[Start]
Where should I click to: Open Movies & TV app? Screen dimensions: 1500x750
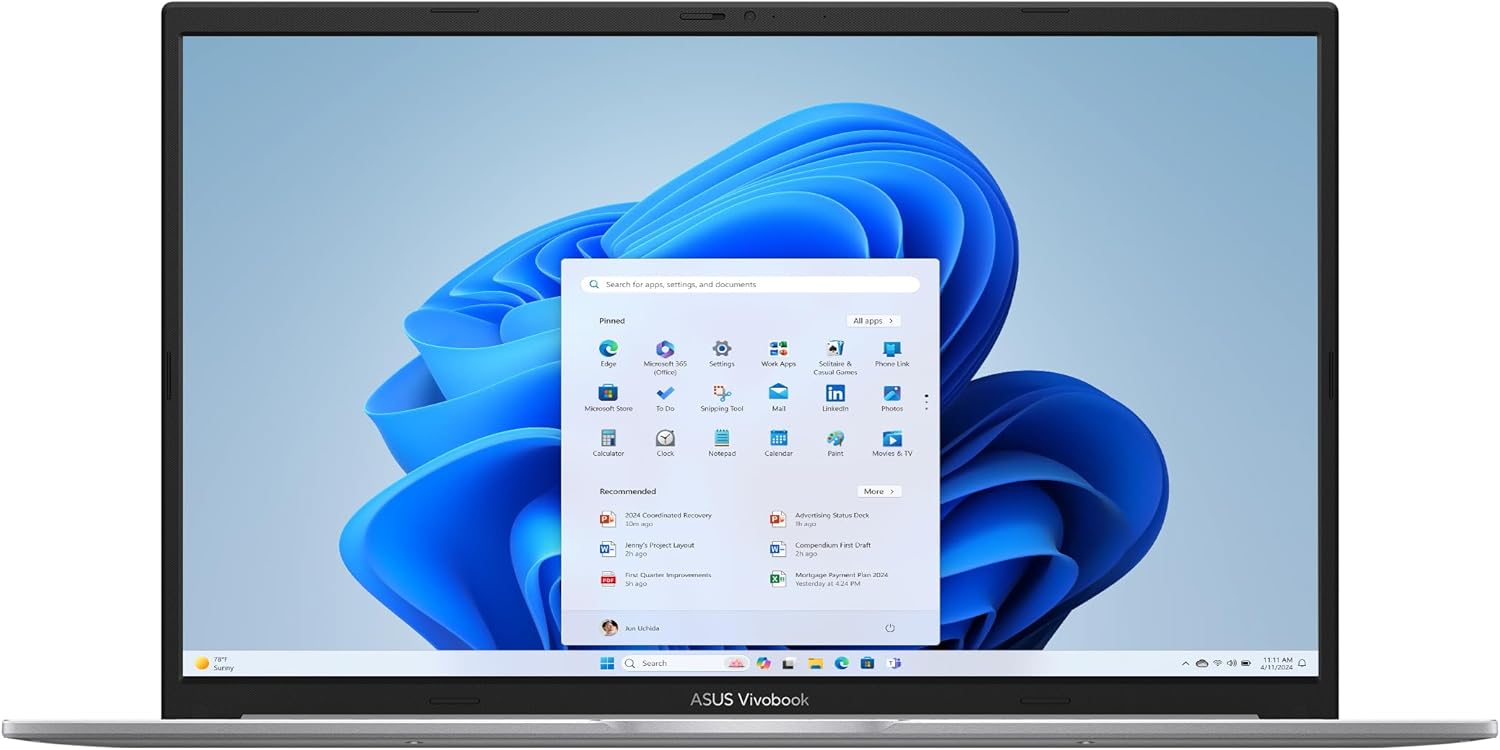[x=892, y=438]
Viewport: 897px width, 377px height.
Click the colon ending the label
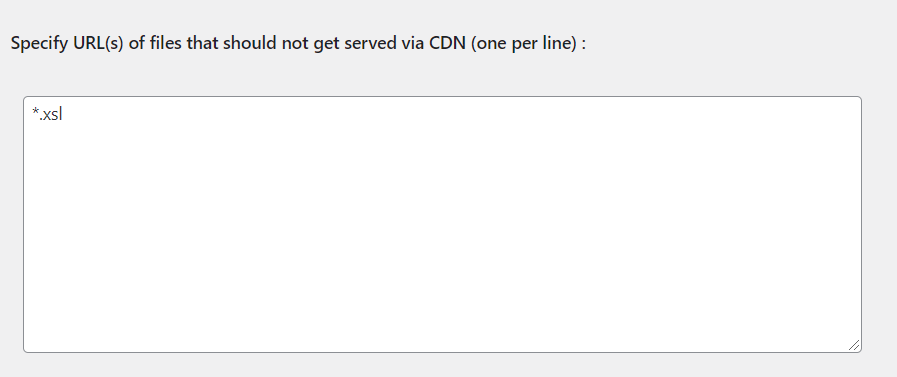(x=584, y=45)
[End]
◆ **Short problem**
Copy out the data above line for line, keeping every character the same, and leave the pictures out of your copy.

◆ **Task answer**
Where should I click to: Open Movies & TV app? Screen dimensions: 1500x750
[x=892, y=438]
Viewport: 897px width, 377px height.
Click the colon ending the label
(x=584, y=45)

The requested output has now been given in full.